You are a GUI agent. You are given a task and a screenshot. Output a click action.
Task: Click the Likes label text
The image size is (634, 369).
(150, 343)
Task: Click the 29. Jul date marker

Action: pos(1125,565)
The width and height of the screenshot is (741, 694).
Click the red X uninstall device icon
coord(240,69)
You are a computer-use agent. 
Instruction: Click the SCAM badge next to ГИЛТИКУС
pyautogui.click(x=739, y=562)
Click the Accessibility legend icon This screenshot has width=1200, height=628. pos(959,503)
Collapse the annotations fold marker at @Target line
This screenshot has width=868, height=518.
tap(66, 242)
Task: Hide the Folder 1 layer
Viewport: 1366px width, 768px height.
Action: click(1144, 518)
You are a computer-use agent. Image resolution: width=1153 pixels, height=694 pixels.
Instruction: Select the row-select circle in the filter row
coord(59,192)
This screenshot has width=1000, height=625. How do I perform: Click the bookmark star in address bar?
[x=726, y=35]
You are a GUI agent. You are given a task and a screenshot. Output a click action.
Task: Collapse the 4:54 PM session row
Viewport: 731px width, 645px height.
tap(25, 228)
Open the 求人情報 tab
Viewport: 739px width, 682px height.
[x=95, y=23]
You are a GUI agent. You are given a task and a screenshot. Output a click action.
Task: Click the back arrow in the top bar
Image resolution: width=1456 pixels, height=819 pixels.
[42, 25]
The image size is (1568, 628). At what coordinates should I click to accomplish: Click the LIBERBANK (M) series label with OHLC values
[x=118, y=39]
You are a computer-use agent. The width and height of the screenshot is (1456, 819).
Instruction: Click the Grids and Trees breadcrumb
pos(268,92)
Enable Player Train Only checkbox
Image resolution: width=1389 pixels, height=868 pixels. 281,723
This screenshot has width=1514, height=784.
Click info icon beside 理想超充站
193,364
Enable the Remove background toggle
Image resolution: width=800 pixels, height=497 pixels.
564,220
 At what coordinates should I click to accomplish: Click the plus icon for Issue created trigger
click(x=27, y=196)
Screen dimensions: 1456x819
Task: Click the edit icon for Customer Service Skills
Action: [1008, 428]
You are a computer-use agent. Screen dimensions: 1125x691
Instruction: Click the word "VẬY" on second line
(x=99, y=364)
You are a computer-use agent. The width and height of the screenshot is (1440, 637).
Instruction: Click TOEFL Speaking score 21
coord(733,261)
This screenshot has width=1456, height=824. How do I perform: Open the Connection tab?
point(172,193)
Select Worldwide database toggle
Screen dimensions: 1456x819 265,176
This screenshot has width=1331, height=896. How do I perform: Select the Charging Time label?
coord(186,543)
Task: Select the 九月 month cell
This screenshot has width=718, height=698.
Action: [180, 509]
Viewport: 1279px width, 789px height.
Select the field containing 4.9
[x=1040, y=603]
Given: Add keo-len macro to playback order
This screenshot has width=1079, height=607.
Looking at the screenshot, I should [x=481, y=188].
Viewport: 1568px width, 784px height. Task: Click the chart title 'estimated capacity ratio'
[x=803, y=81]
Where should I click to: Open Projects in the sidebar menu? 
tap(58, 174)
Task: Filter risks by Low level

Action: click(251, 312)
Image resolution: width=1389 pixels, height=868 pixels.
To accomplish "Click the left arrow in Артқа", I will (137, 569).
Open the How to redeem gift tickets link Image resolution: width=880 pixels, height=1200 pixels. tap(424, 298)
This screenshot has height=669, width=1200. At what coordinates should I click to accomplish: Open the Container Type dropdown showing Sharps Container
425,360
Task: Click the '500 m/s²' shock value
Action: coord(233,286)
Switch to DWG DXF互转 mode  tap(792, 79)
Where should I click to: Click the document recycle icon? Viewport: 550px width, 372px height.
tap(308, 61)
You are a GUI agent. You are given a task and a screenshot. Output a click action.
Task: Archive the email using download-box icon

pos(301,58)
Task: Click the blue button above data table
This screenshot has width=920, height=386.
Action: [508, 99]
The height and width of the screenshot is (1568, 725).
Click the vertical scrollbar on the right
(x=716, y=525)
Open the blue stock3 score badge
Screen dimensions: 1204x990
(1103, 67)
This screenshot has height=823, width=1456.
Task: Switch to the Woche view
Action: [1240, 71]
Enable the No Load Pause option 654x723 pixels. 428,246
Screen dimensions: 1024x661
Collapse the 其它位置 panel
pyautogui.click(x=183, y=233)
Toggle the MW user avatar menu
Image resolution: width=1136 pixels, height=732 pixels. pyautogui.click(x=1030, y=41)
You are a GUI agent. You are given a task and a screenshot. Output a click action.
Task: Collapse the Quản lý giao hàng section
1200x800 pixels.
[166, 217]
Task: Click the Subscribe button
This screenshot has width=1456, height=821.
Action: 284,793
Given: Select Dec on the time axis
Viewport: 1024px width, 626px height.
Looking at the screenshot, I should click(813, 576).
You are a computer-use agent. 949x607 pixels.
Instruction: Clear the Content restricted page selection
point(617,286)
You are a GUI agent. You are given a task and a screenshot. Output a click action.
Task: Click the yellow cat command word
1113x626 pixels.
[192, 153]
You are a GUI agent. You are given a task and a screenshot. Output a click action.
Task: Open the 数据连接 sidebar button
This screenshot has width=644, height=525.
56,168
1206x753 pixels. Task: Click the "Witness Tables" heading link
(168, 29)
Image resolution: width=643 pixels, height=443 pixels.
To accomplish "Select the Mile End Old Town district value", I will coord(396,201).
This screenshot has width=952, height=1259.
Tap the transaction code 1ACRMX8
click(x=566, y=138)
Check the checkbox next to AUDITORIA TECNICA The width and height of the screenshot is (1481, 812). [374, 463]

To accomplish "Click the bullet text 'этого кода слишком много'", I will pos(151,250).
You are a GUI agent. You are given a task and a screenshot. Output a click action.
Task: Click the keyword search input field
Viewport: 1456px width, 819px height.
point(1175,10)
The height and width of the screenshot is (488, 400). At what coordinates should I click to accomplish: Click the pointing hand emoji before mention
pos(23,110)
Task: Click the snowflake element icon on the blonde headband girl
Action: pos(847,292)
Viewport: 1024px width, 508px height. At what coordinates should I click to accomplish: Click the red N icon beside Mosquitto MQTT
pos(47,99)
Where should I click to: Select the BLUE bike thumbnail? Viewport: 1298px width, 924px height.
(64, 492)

What you need to do:
Copy the listing from the line with "Enable Player Train Only checkbox" up to and including the line with "coord(186,543)", replacing "Remove background" with "Sharpen edges" and leaving everything else unchanged.

Worked answer:
Enable Player Train Only checkbox
Image resolution: width=1389 pixels, height=868 pixels. 281,723
This screenshot has width=1514, height=784.
Click info icon beside 理想超充站
193,364
Enable the Sharpen edges toggle
Image resolution: width=800 pixels, height=497 pixels.
564,220
 At what coordinates should I click to accomplish: Click the plus icon for Issue created trigger
click(x=27, y=196)
Screen dimensions: 1456x819
Task: Click the edit icon for Customer Service Skills
Action: [1008, 428]
You are a computer-use agent. Screen dimensions: 1125x691
Instruction: Click the word "VẬY" on second line
(x=99, y=364)
You are a computer-use agent. The width and height of the screenshot is (1440, 637).
Instruction: Click TOEFL Speaking score 21
coord(733,261)
This screenshot has width=1456, height=824. How do I perform: Open the Connection tab?
point(172,193)
Select Worldwide database toggle
Screen dimensions: 1456x819 265,176
This screenshot has width=1331, height=896. How do I perform: Select the Charging Time label?
coord(186,543)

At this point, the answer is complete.